Ушастая круглоголовка заметила меня, приостановилась, прижалась к песку и стала выделывать уморительные фокусы хвостиком. Закрутит его колечком, раскрутит, энергично и сильно потрясет им и снова завернет аккуратной спиралькой. А когда я протянул к ней сачок, неожиданно раскрыла рот, оттопырила в стороны кожные складки на голове, и получилась большая красная и даже немного страшная пасть. Вскоре ей надоело фиглярничать, помчалась по бархану, но не как всегда, а прижимаясь животиком к песку и оставляя следы, подобные змеиным.

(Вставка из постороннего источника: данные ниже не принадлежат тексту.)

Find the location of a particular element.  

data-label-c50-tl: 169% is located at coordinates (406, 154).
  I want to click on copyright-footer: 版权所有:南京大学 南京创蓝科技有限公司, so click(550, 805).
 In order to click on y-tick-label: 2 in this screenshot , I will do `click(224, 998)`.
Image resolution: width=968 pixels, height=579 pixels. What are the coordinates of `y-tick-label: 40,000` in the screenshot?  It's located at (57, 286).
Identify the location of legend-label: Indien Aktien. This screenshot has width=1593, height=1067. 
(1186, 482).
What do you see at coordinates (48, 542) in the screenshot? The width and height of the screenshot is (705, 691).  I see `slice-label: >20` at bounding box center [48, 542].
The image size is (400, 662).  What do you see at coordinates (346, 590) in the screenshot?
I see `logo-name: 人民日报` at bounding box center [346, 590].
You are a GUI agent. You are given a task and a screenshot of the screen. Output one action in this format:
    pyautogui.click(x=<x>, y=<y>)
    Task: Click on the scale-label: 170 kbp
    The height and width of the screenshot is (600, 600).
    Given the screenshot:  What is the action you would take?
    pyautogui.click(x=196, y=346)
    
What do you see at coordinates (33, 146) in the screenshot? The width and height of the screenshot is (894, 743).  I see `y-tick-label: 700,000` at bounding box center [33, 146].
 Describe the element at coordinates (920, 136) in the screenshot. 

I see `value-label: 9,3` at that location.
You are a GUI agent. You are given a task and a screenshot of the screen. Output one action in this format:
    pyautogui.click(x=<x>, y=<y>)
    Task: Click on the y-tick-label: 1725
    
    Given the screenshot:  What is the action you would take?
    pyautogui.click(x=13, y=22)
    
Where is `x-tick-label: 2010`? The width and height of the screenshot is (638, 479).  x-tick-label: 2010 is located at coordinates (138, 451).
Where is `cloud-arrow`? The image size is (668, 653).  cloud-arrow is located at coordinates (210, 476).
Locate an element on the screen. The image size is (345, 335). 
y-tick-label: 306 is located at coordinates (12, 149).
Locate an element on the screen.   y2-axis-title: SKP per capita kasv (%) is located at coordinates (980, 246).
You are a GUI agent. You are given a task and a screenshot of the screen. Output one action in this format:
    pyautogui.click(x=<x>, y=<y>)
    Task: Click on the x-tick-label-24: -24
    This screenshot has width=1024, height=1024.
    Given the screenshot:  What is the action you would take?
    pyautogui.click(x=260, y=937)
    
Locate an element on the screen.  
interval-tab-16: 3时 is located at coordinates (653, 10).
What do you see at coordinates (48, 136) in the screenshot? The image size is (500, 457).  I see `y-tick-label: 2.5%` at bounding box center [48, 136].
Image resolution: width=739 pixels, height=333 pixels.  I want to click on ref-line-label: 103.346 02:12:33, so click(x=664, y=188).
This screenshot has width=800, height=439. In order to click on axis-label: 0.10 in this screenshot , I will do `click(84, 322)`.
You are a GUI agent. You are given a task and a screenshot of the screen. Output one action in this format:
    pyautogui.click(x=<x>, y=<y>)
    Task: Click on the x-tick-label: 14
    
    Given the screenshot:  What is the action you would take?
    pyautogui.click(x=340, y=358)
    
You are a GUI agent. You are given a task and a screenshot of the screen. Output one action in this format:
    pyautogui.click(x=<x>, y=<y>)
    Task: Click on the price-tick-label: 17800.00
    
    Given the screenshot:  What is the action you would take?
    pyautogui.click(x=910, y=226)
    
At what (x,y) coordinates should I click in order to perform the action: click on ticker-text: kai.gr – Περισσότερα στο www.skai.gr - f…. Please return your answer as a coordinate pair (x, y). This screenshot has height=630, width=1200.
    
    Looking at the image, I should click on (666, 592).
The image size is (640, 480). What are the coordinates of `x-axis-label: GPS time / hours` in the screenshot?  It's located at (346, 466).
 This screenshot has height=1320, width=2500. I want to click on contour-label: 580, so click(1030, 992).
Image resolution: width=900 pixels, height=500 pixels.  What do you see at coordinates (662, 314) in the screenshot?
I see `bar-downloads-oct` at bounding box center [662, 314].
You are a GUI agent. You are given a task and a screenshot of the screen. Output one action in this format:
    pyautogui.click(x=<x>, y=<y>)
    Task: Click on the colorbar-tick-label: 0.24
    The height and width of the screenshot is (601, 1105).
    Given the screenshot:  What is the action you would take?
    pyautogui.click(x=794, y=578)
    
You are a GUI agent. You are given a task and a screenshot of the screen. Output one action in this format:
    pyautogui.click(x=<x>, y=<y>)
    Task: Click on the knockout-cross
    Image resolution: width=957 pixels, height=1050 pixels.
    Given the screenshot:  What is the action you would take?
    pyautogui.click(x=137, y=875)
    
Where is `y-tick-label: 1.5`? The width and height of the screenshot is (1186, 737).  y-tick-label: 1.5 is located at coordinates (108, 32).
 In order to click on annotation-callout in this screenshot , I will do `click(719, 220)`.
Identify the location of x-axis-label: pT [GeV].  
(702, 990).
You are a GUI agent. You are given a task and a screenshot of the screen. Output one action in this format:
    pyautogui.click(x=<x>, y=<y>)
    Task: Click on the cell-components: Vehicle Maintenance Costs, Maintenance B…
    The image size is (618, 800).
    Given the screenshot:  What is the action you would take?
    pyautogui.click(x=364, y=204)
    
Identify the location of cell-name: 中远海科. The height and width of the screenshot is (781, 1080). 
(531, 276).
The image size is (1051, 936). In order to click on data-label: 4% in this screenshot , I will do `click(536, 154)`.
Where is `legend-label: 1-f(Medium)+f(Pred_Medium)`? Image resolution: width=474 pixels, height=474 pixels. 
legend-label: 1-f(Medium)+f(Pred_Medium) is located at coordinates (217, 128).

Опять я набрел на интересный уголок в сухоречье, под обрывистым берегом, на крутом повороте, где когда-то бурлил водоворот. Здесь саксаул высок и раскидист, растут веселые туранги, колючий чингиль, а на земле — зеленая травка. Сюда, в этот уголок спасения, стремится все живое. Под деревьями медленно вышагивают грузные черепахи, степенно движутся жуки-чернотелки, мелькают вездесущие муравьи, от кустика к кустику перелетают какие-то крошечные бабочки, а под колодцами засели в ожидании поживы мрачные скорпионы.

Среди переплетения множества мелких веток вдруг вижу два больших желтых глаза. Они внимательно и не мигая смотрят на меня. Кое-как разглядел очертание крошечной совки-сплюшки. Не желая ее пугать, осторожно делаю шаг назад: лететь-то ей некуда — вокруг голая и жаркая пустыня. И вдруг из-под ног с мелодичным вскриком вылетает перепелка!

Судя по всему, мы отклонились в сторону и едем не на север, а почти к востоку. Что делать: повернуть ли обратно или, как всегда, продолжать путь в надежде встретить другую дорогу, которая больше подойдет для нашего маршрута? Но дорога, петляя между барханами, совсем завернула к востоку, и наконец — какое издевательство над нами, бедными путешественниками, с опасением поглядывающими на тающие запасы бензина! — уперлась в колодец. Дальше пути нет, надо поворачивать.

Удастся ли нам завершить намеченный ранее маршрут и разыскать еще разрушенные города?

Но вот как будто я вижу знакомый по зимнему путешествию колодец. Из нескольких сходящихся к нему дорог одна ведет к конечному пункту нашего зимнего путешествия — к «Белым развалинам».

Вскоре мы видим знакомую картину — развалины городища и въезжаем в них, как к себе домой. Вот и место нашей стоянки, и та же кучка обломков керамики, оставленная здесь ранее. Никто тут не был после нас, бродили одни джейраны да одичавшие лошади.

Красное солнце опускается за горизонт, и стихает ветер. Теперь лишь ощущается его плавная тяга. Наступает глубокая тишина. Лишь иногда высоко в небе пролетает пассажирский самолет, да слышится знакомая и печальная песня железной трубы. И вдруг рядом раздается звонкая трель сверчка. Он мне знаком, этот певец пустыни — зовут его солончаковым Эугриллюс одикус, что в переводе с греческого значит «сладкозвучный», — светлый, с большими черными глазами и широкими прозрачными, как стеклышки, крыльями. Запевале отвечает другой, в перекличку включается третий. И больше никого, только трое. Сказывается многолетняя засуха. Где былая слава пустыни, когда вечерами воздух звенел от трелей этих неугомонных музыкантов?

Певец пустыни — солон чековый сверчок. Его крылья превращены в великолепный музыкальный инструмент

Загораются звезды. Песни сверчков продолжаются недолго. Законы брачных перекличек сложны. Видимо, когда сверчков мало, они поют редко и осторожно. Для многоголосых концертов требуется множество участников.